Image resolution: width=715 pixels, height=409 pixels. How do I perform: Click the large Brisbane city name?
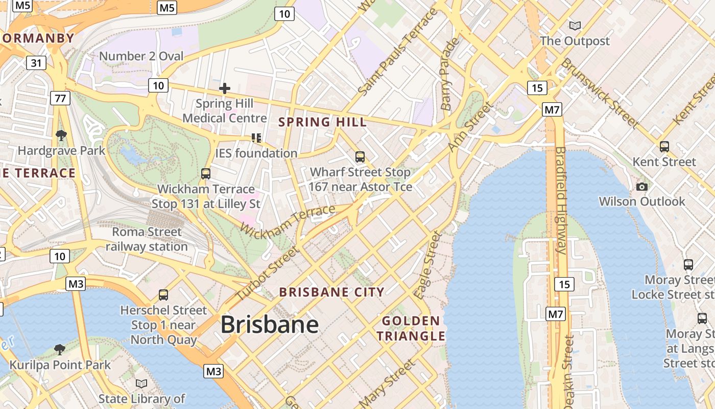coord(270,325)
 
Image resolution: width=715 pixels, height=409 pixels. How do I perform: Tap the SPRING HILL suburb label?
coord(322,122)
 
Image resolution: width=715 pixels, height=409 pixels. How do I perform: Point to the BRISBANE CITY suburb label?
coord(331,292)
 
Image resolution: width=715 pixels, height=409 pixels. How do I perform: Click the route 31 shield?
coord(36,63)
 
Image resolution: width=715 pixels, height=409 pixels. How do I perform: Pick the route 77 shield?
coord(60,98)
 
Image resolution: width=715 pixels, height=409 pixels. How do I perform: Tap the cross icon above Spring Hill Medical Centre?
coord(224,88)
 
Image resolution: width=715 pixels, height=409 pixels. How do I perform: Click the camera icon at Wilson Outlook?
coord(642,187)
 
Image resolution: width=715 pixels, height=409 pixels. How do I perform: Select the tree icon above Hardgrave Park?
coord(61,135)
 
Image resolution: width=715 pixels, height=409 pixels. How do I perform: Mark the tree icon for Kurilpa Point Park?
coord(60,350)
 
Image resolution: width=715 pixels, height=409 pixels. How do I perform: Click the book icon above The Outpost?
coord(575,26)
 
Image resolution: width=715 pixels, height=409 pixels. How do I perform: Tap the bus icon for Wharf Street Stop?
coord(360,157)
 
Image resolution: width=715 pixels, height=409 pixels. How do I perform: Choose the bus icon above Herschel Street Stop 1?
coord(163,295)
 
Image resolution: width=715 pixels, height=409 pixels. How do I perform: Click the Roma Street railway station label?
coord(147,239)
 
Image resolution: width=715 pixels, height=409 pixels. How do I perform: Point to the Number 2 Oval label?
coord(141,56)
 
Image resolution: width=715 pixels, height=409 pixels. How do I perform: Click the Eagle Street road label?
coord(427,265)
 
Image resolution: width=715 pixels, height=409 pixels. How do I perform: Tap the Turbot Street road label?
coord(267,274)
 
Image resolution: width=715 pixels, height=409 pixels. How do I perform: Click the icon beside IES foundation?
coord(256,138)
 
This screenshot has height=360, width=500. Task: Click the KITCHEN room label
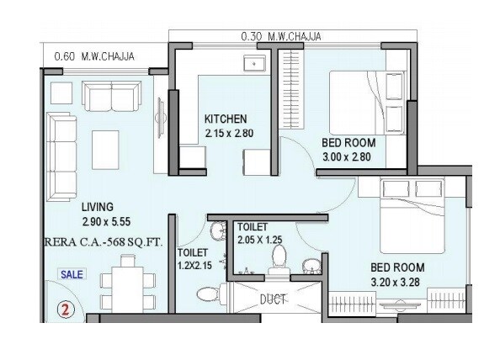(225, 119)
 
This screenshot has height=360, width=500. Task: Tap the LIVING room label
(98, 206)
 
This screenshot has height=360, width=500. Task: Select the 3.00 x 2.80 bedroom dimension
(348, 156)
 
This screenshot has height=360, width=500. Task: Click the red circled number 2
(62, 308)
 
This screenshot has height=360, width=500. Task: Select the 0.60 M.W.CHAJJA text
(92, 56)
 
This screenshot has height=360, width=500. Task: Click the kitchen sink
(253, 65)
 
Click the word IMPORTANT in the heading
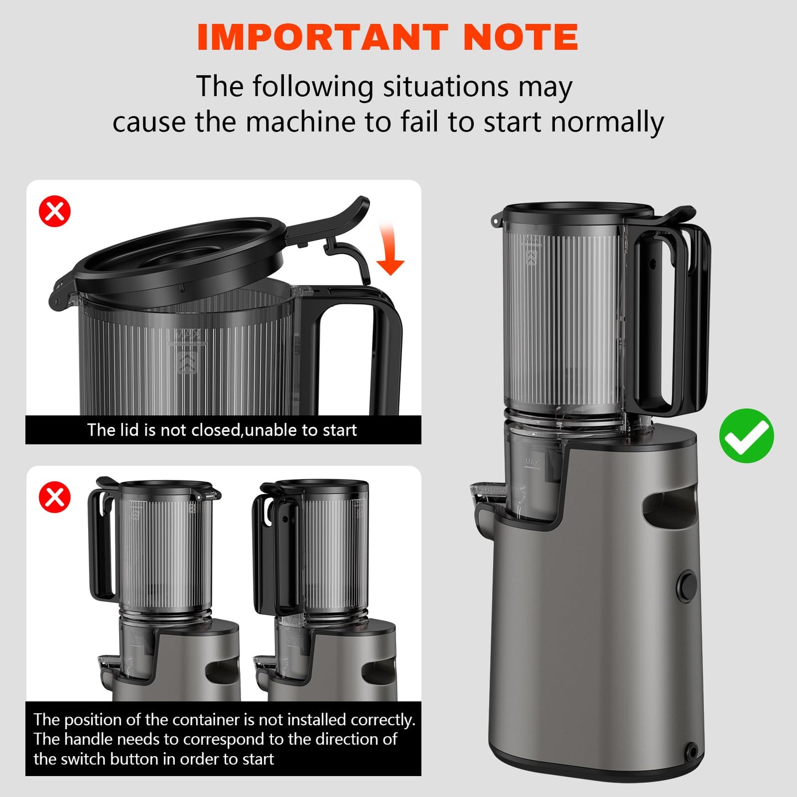coord(323,37)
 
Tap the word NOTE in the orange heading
coord(521,37)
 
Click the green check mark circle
coord(746,436)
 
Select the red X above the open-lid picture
coord(55,211)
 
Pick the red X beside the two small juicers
coord(55,497)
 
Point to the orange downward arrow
coord(389,248)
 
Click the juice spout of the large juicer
coord(488,493)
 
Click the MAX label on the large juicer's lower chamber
coord(532,461)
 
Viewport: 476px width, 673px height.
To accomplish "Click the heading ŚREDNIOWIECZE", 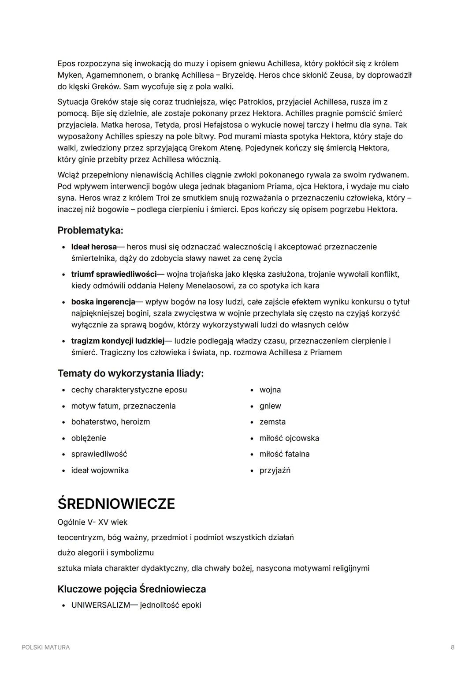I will (116, 504).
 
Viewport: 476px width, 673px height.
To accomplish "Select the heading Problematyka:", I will (90, 230).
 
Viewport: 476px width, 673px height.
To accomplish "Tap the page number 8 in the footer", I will (453, 647).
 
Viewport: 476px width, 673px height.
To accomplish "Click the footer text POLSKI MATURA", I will (45, 647).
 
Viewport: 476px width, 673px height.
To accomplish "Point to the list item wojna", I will (270, 390).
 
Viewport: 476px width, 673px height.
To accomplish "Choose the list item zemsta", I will (272, 422).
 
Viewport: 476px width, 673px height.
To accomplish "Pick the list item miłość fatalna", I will (284, 454).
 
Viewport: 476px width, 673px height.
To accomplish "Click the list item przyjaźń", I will (275, 470).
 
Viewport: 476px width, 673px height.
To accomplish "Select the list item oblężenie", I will (89, 438).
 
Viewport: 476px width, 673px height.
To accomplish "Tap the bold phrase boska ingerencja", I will (103, 302).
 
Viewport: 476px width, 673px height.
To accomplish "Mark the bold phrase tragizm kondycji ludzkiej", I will (118, 341).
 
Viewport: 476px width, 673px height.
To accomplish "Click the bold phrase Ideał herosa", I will (94, 247).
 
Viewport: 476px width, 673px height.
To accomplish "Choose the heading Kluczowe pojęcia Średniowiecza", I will (132, 589).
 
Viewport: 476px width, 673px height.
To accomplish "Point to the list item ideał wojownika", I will (100, 470).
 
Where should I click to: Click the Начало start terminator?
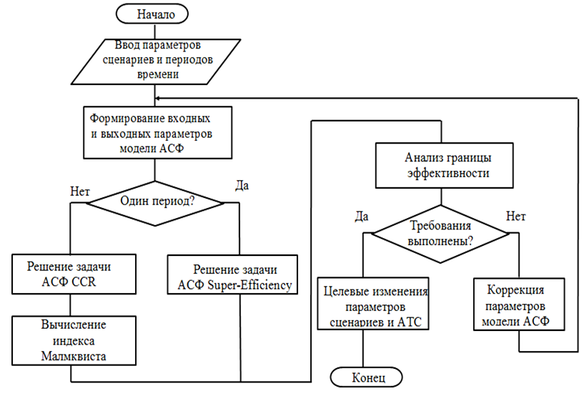(x=154, y=12)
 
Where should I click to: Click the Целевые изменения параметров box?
(x=375, y=303)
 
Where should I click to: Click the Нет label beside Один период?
(x=80, y=190)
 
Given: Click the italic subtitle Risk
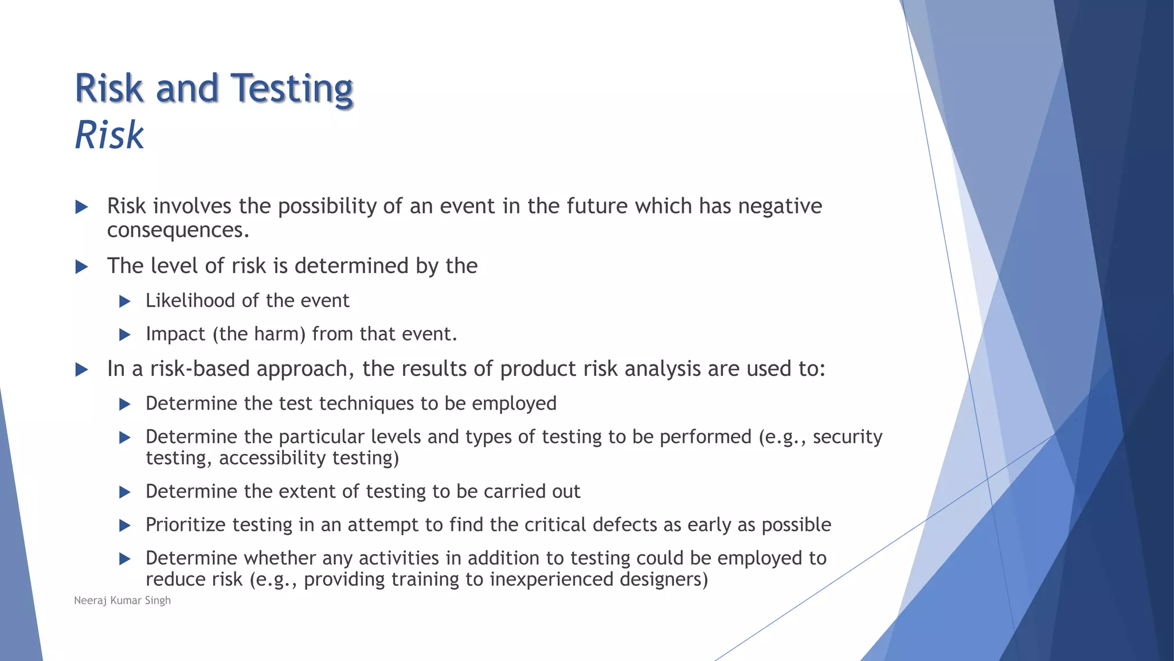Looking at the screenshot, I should [x=109, y=135].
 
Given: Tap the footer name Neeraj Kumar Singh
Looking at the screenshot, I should [x=122, y=600].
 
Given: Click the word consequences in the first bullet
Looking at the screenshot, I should [x=178, y=230].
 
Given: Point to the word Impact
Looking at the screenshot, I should [x=175, y=334].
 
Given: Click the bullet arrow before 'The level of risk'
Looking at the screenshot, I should [x=82, y=266].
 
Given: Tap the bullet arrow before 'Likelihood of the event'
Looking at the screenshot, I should [x=125, y=301].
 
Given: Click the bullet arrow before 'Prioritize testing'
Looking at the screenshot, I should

--- Aim ---
Extract every line of the records above that contains the word "arrow".

--- Full response ---
Point to the orange downward arrow
Given: Click the bullet arrow before 'The level of risk'
Given: Tap the bullet arrow before 'Likelihood of the event'
Given: Click the bullet arrow before 'Prioritize testing'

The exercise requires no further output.